Voici d'abord l'interprétation la plus simple. Celui qui parle serait tout simplement le prophète lui-même, à qui on donne le nom d'Esaïe d'après l'ensemble des messages (soixante-six chapitres en tout) qui portent ce nom. En effet, le prophète a reçu la mission de dire la Parole de Dieu, signifiée ici par la bouche. Notre texte dit que cette mission est universelle : le personnage doit apporter le salut de Dieu jusqu’aux extrémités du monde. Ce qui correspond effectivement à la vision de la fin du livre d'Esaïe, qui voit les païens admis sans distinction à bénéficier de la bonté de Dieu, de son amour pour les hommes.

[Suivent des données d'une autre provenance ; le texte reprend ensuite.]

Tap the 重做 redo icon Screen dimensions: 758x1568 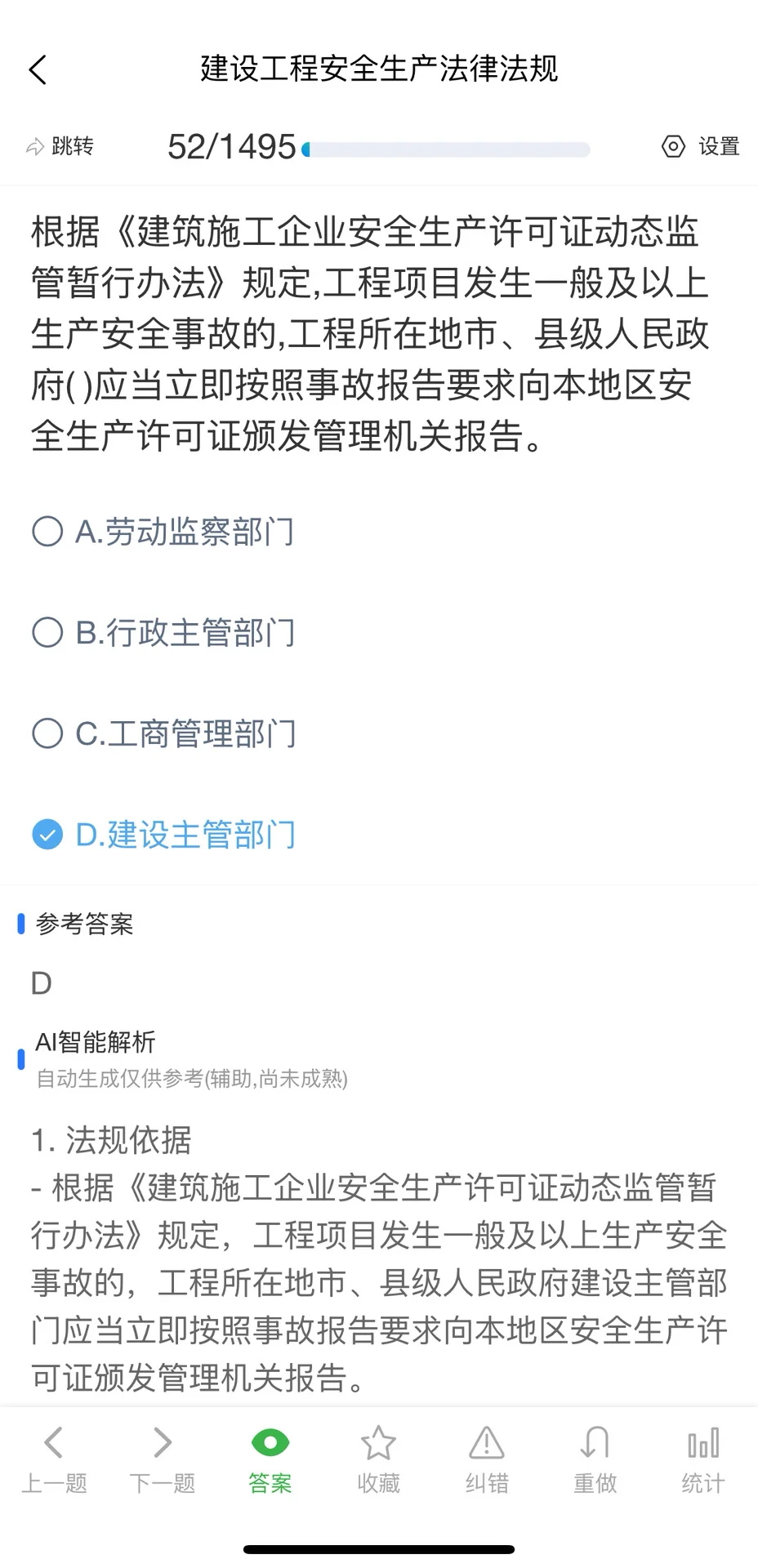point(595,1443)
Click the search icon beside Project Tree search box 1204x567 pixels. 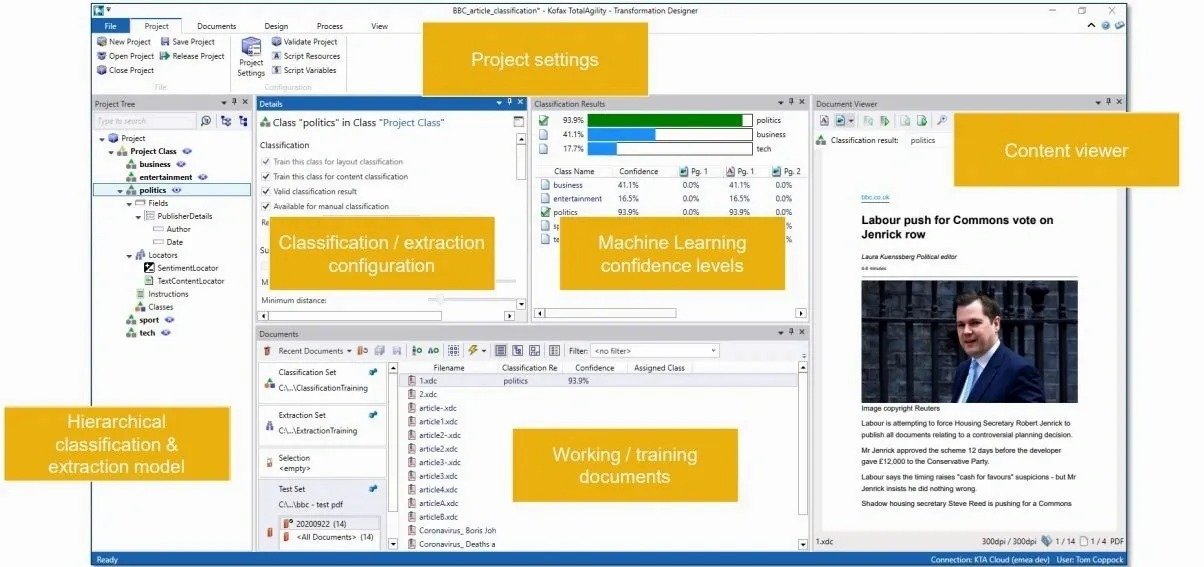click(206, 121)
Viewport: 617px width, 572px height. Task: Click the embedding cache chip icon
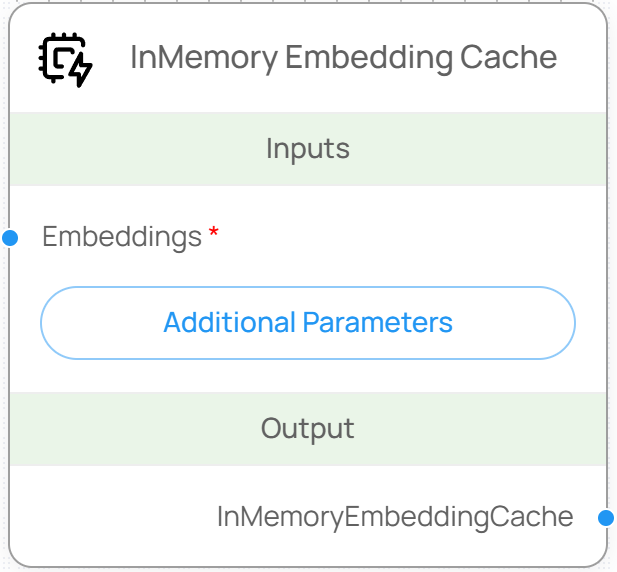[62, 58]
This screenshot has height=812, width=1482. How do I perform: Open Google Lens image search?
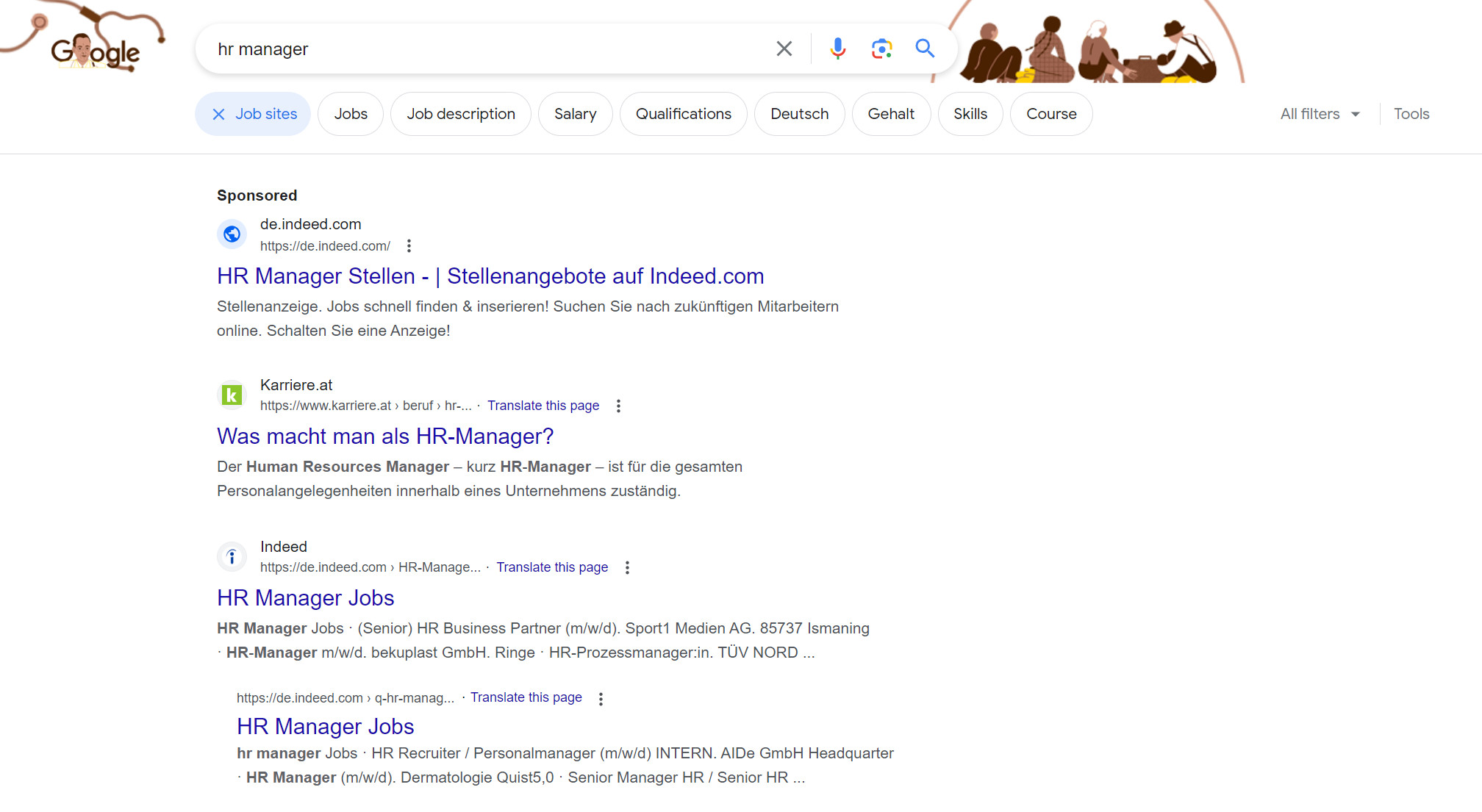pos(881,48)
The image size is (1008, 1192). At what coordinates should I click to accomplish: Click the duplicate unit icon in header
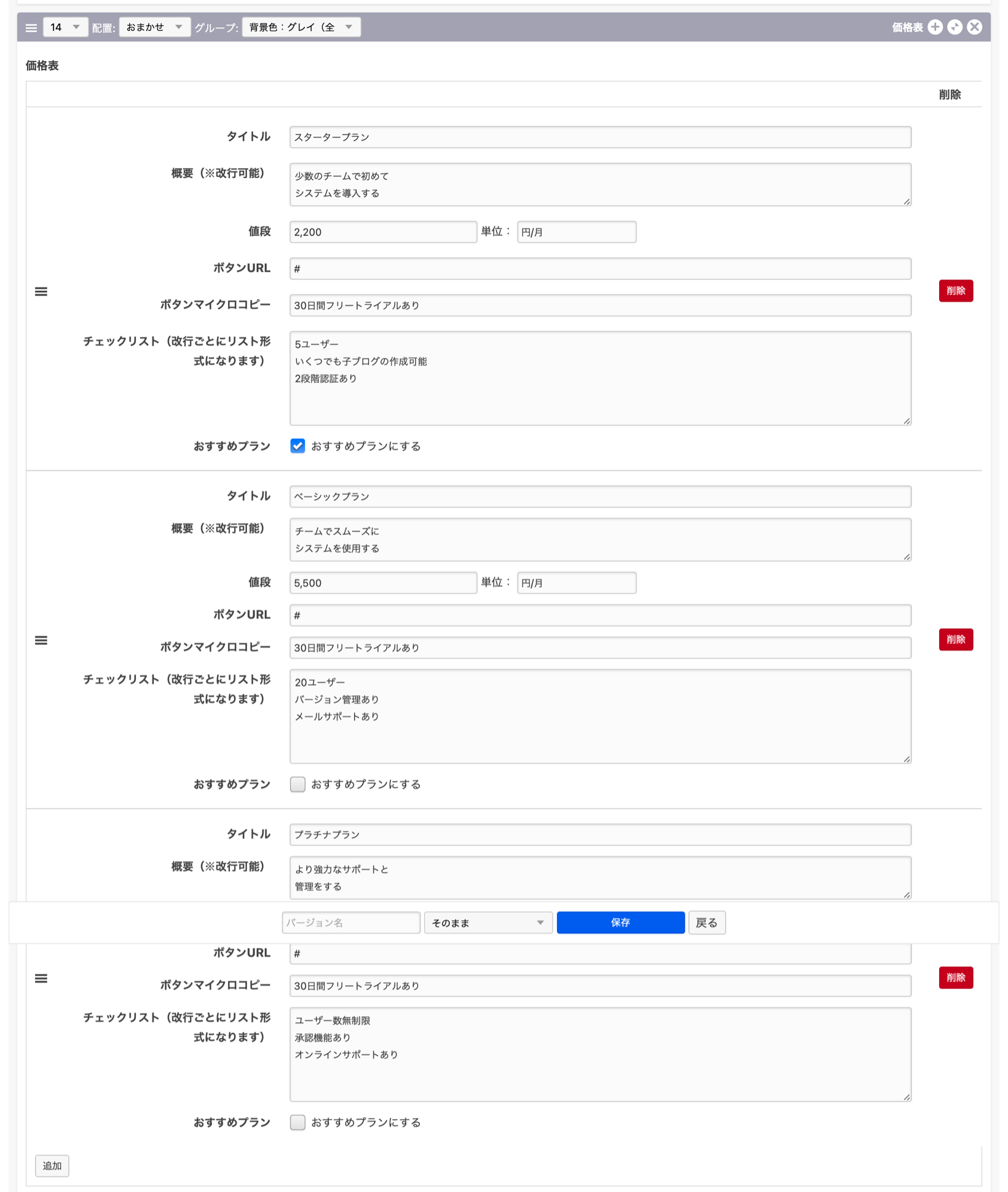[x=955, y=27]
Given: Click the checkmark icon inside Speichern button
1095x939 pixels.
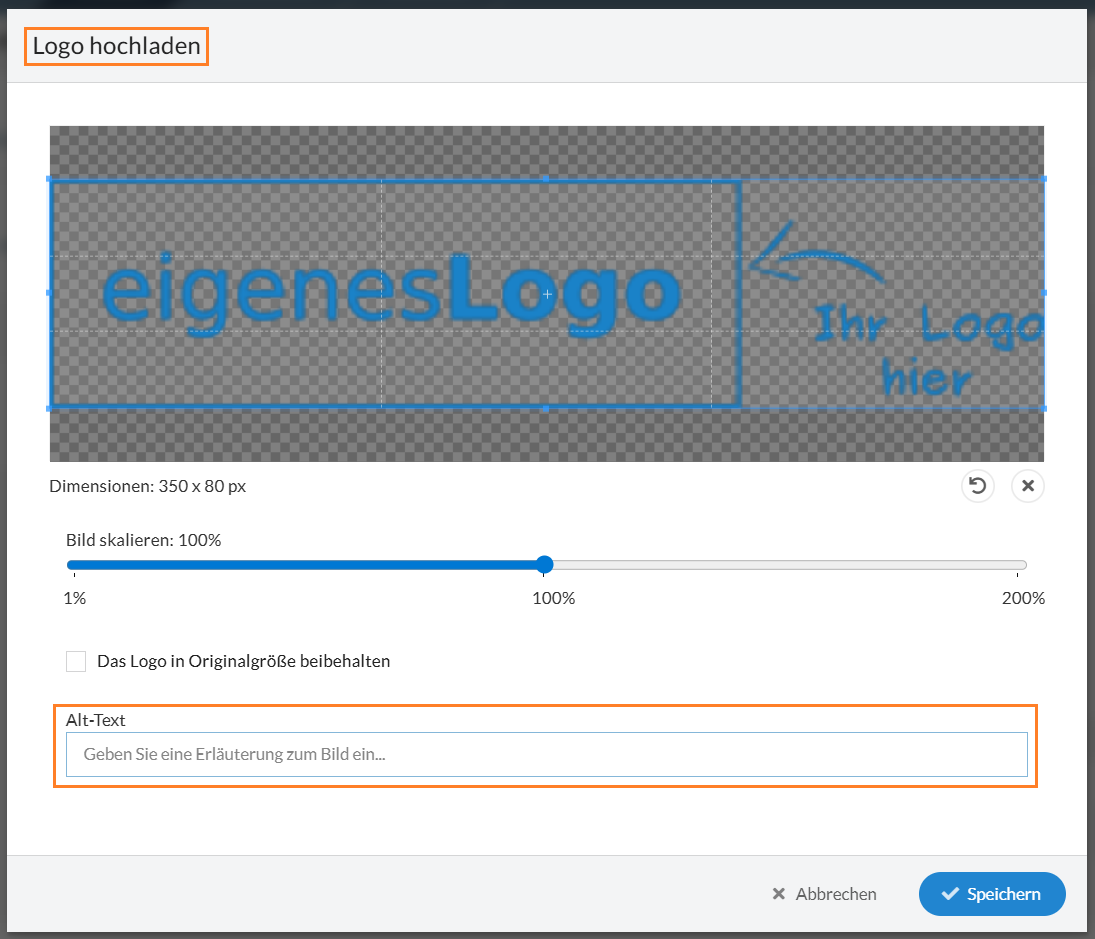Looking at the screenshot, I should pyautogui.click(x=952, y=894).
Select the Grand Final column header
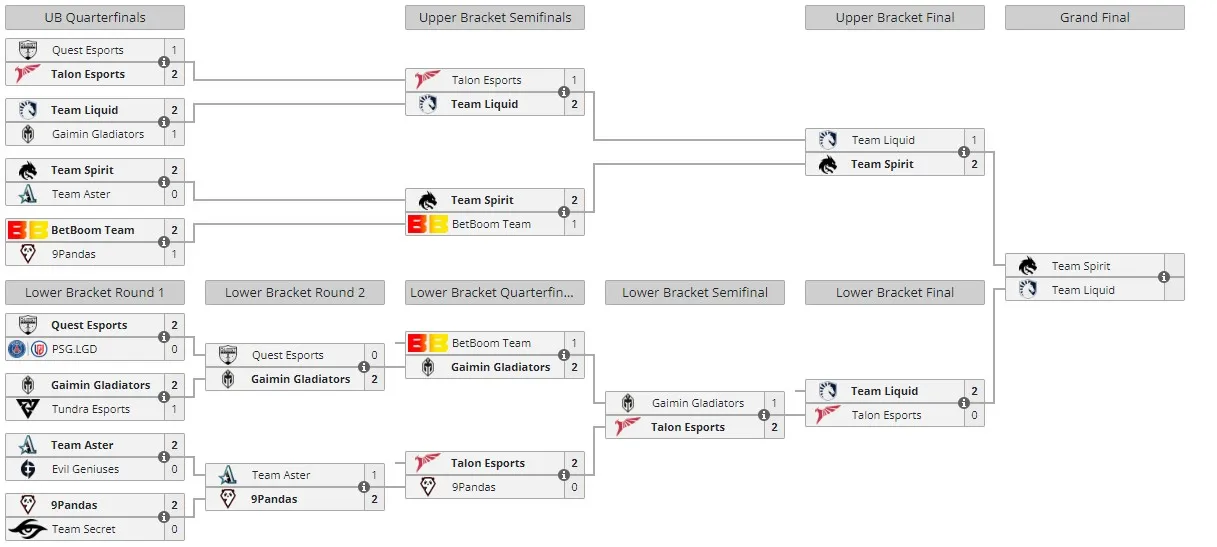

Une autre interprétation voit dans ce personnage, non pas un individu, mais une communauté. Elle se fonde sur un détail de l'un des versets, le verset 3, qui dit ceci : "Mon serviteur, c'est toi, Israël...". Le mot "Israël" figure dans tous les manuscrits hébreux sauf un seul. Ce personnage, ce serviteur, serait donc le peuple d'Israël tout entier. C'est naturellement l'interprétation juive. Elle ne manque pas de vraisemblance. Car Dieu a effectivement façonné le peuple des Israélites. Ce peuple entre dans les projets de Dieu ; on peut dire que Dieu a pensé à Israël avant même qu'il ne prenne naissance, pour ainsi dire officiellement, par l'alliance du Sinaï. Israël a reçu la révélation de Dieu, il l'a reçue en dépôt, il l'a gardée fidèlement tout au long des siècles, malgré des écarts vite censurés par les prophètes. Grâce à Israël et à son attachement à la Torah — la loi de Moïse — et aux commentaires multiples de la Torah, Israël est l'instrument par lequel le monde entier peut connaître la Parole de Dieu. Nous ne lui serons jamais assez reconnaissants pour cette fonction qu'il a remplie et qu'il continue de remplir, en dépit du mépris dont on a couvert les Juifs pendant des siècles.

Il y a aussi l'interprétation chrétienne. Si on en croit les théologiens chrétiens, le personnage dont parle Esaïe 49 ne serait pas un contemporain du retour d'exil au 6° siècle avant notre ère. Ce serait une figure, une préfiguration du Messie. Le Christ réalise parfaitement ce qui n'est qu'une annonce pour un futur alors inconnu. Et c'est vrai que Jésus-Christ est bien le porte-parole de Dieu. L'introduction de l'évangile de Jean dit même qu'il est la Parole de Dieu devenue homme. C'est vrai aussi que Jésus a subi un échec apparent au moment de la croix, alors que tout semblait perdu, mais que Dieu lui a rendu justice en le ressuscitant. L'auteur de l'Apocalypse va même jusqu'à décrire le Christ revenu à la vie avec une épée qui lui sort de la bouche, en reprenant l'image d'Esaïe : "Il a disposé ma bouche comme une épée pointue". La ressemblance paraît complète.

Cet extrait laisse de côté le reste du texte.